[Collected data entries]

+++

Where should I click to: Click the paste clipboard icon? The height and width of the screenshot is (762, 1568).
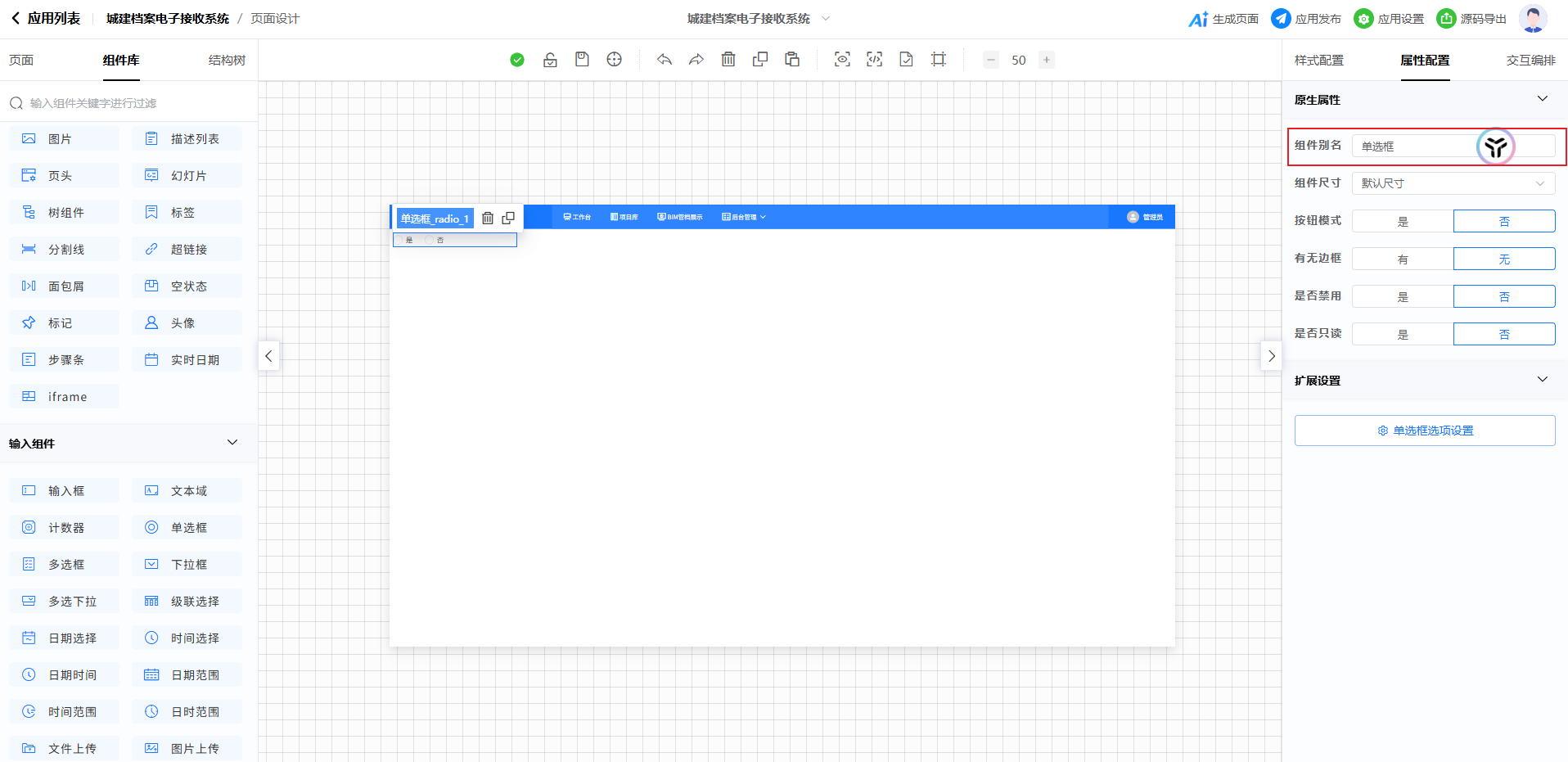pos(792,60)
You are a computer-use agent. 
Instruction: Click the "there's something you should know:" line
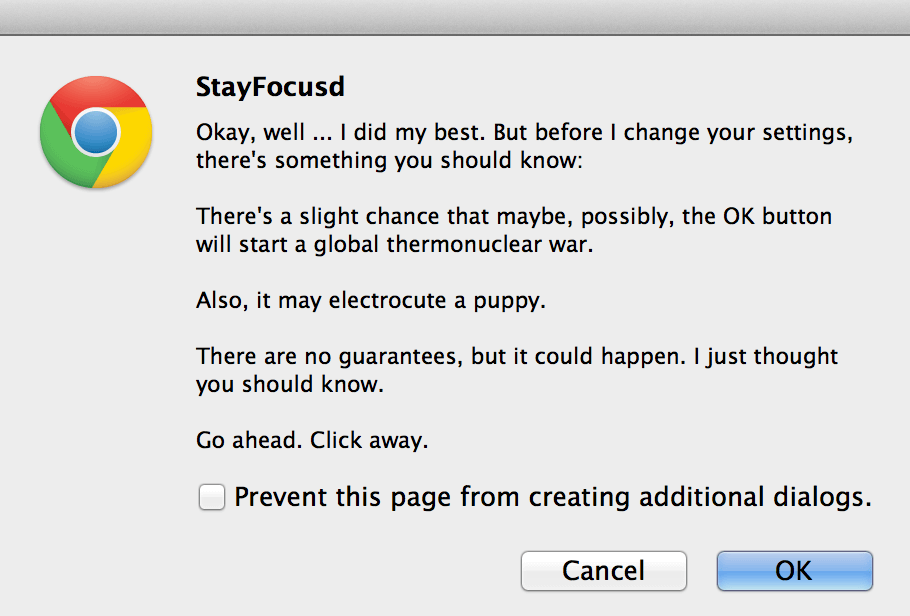coord(388,160)
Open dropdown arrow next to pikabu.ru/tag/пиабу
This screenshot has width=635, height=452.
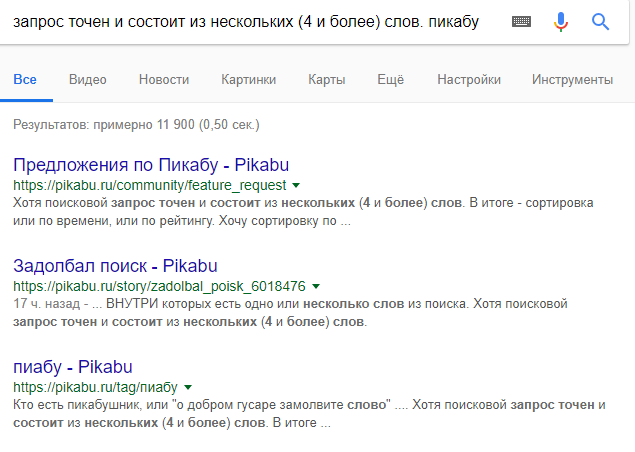(188, 386)
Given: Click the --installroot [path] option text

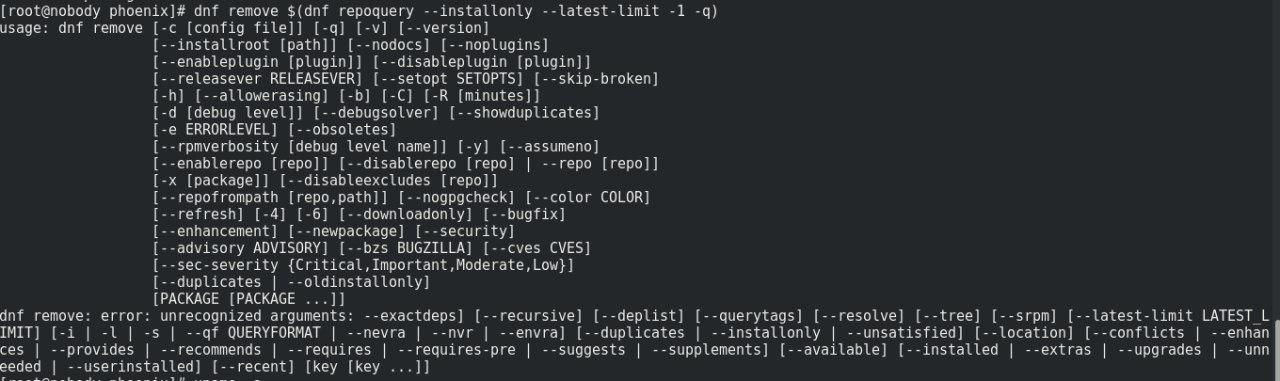Looking at the screenshot, I should [x=245, y=46].
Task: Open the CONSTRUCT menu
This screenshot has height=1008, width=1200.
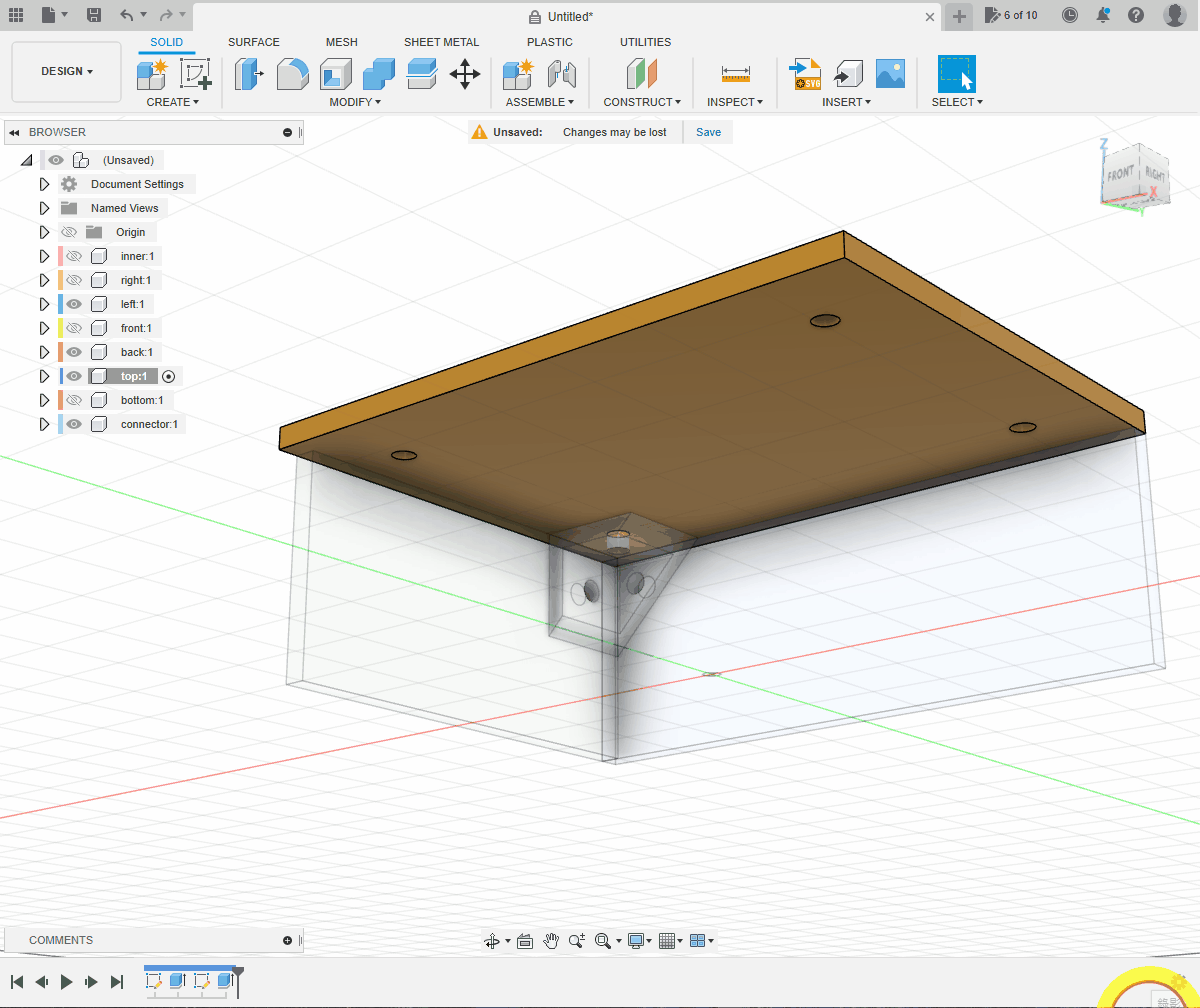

+++

> **TRY IT**:
Examine each line of the records above and tally those with the string "Open". State the total alone.

> **RESULT**:
2